## START DATASET EXTRACT

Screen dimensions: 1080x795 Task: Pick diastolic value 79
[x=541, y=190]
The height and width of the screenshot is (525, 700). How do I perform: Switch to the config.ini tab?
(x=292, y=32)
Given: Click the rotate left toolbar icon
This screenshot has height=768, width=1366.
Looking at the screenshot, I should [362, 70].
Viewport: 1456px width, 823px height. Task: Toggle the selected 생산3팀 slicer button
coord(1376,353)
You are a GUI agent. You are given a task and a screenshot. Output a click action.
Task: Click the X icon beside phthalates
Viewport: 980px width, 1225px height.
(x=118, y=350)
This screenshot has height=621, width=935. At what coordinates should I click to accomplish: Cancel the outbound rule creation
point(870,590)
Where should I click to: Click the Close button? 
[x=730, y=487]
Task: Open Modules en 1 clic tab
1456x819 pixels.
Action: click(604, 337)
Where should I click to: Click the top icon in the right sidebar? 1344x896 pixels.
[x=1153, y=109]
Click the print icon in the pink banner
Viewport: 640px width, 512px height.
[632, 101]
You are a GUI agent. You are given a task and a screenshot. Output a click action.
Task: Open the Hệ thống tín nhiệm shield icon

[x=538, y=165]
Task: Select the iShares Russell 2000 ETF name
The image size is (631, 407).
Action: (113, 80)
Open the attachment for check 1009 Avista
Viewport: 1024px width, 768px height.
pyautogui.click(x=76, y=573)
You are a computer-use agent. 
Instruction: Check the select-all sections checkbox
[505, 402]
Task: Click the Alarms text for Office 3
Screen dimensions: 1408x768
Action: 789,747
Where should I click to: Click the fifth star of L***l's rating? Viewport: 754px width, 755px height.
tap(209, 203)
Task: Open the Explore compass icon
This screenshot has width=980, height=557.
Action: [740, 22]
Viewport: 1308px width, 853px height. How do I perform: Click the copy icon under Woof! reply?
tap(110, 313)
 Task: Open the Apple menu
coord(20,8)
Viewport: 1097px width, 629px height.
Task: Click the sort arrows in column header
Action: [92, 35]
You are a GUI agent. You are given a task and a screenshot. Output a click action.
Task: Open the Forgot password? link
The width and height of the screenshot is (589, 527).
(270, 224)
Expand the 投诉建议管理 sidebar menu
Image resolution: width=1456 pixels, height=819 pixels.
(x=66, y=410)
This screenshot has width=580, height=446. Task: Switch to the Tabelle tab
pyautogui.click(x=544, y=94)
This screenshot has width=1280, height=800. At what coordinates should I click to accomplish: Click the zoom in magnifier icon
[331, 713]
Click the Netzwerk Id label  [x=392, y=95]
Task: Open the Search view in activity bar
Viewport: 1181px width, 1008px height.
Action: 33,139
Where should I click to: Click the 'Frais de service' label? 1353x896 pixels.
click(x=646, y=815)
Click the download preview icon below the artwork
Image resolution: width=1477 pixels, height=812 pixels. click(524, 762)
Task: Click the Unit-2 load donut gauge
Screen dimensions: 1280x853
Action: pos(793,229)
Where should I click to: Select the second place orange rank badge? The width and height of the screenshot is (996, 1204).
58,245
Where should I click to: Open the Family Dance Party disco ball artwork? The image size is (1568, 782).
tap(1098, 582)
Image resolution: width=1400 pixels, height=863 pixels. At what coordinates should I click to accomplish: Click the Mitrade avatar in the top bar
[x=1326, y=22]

## END DATASET EXTRACT

_EXERCISE OBJECTIVE_
Rewrite the listing above as a numbered list, one item per line, leaving out any blank lines.

_EXPECTED ANSWER_
1. Screen dimensions: 1080x795 Task: Pick diastolic value 79
2. [x=541, y=190]
3. The height and width of the screenshot is (525, 700). How do I perform: Switch to the config.ini tab?
4. (x=292, y=32)
5. Given: Click the rotate left toolbar icon
6. This screenshot has height=768, width=1366.
7. Looking at the screenshot, I should [362, 70].
8. Viewport: 1456px width, 823px height. Task: Toggle the selected 생산3팀 slicer button
9. coord(1376,353)
10. You are a GUI agent. You are given a task and a screenshot. Output a click action.
11. Task: Click the X icon beside phthalates
12. Viewport: 980px width, 1225px height.
13. (x=118, y=350)
14. This screenshot has height=621, width=935. At what coordinates should I click to accomplish: Cancel the outbound rule creation
15. point(870,590)
16. Where should I click to: Click the Close button? 
17. [x=730, y=487]
18. Task: Open Modules en 1 clic tab
19. 1456x819 pixels.
20. Action: click(604, 337)
21. Where should I click to: Click the top icon in the right sidebar? 1344x896 pixels.
22. [x=1153, y=109]
23. Click the print icon in the pink banner
24. Viewport: 640px width, 512px height.
25. [632, 101]
26. You are a GUI agent. You are given a task and a screenshot. Output a click action.
27. Task: Open the Hệ thống tín nhiệm shield icon
28. [x=538, y=165]
29. Task: Select the iShares Russell 2000 ETF name
30. The image size is (631, 407).
31. Action: (113, 80)
32. Open the attachment for check 1009 Avista
33. Viewport: 1024px width, 768px height.
34. pyautogui.click(x=76, y=573)
35. You are a computer-use agent. 
36. Instruction: Check the select-all sections checkbox
37. [505, 402]
38. Task: Click the Alarms text for Office 3
39. Screen dimensions: 1408x768
40. Action: 789,747
41. Where should I click to: Click the fifth star of L***l's rating? Viewport: 754px width, 755px height.
42. tap(209, 203)
43. Task: Open the Explore compass icon
44. This screenshot has width=980, height=557.
45. Action: [740, 22]
46. Viewport: 1308px width, 853px height. How do I perform: Click the copy icon under Woof! reply?
47. tap(110, 313)
48.  Task: Open the Apple menu
49. coord(20,8)
50. Viewport: 1097px width, 629px height.
51. Task: Click the sort arrows in column header
52. Action: [92, 35]
53. You are a GUI agent. You are given a task and a screenshot. Output a click action.
54. Task: Open the Forgot password? link
55. The width and height of the screenshot is (589, 527).
56. (270, 224)
57. Expand the 投诉建议管理 sidebar menu
58. Image resolution: width=1456 pixels, height=819 pixels.
59. (x=66, y=410)
60. This screenshot has width=580, height=446. Task: Switch to the Tabelle tab
61. pyautogui.click(x=544, y=94)
62. This screenshot has width=1280, height=800. At what coordinates should I click to accomplish: Click the zoom in magnifier icon
63. [331, 713]
64. Click the Netzwerk Id label  [x=392, y=95]
65. Task: Open the Search view in activity bar
66. Viewport: 1181px width, 1008px height.
67. Action: 33,139
68. Where should I click to: Click the 'Frais de service' label? 1353x896 pixels.
69. click(x=646, y=815)
70. Click the download preview icon below the artwork
71. Image resolution: width=1477 pixels, height=812 pixels. click(524, 762)
72. Task: Click the Unit-2 load donut gauge
73. Screen dimensions: 1280x853
74. Action: pos(793,229)
75. Where should I click to: Select the second place orange rank badge? The width and height of the screenshot is (996, 1204).
76. 58,245
77. Where should I click to: Open the Family Dance Party disco ball artwork? The image size is (1568, 782).
78. tap(1098, 582)
79. Image resolution: width=1400 pixels, height=863 pixels. At what coordinates should I click to accomplish: Click the Mitrade avatar in the top bar
80. [x=1326, y=22]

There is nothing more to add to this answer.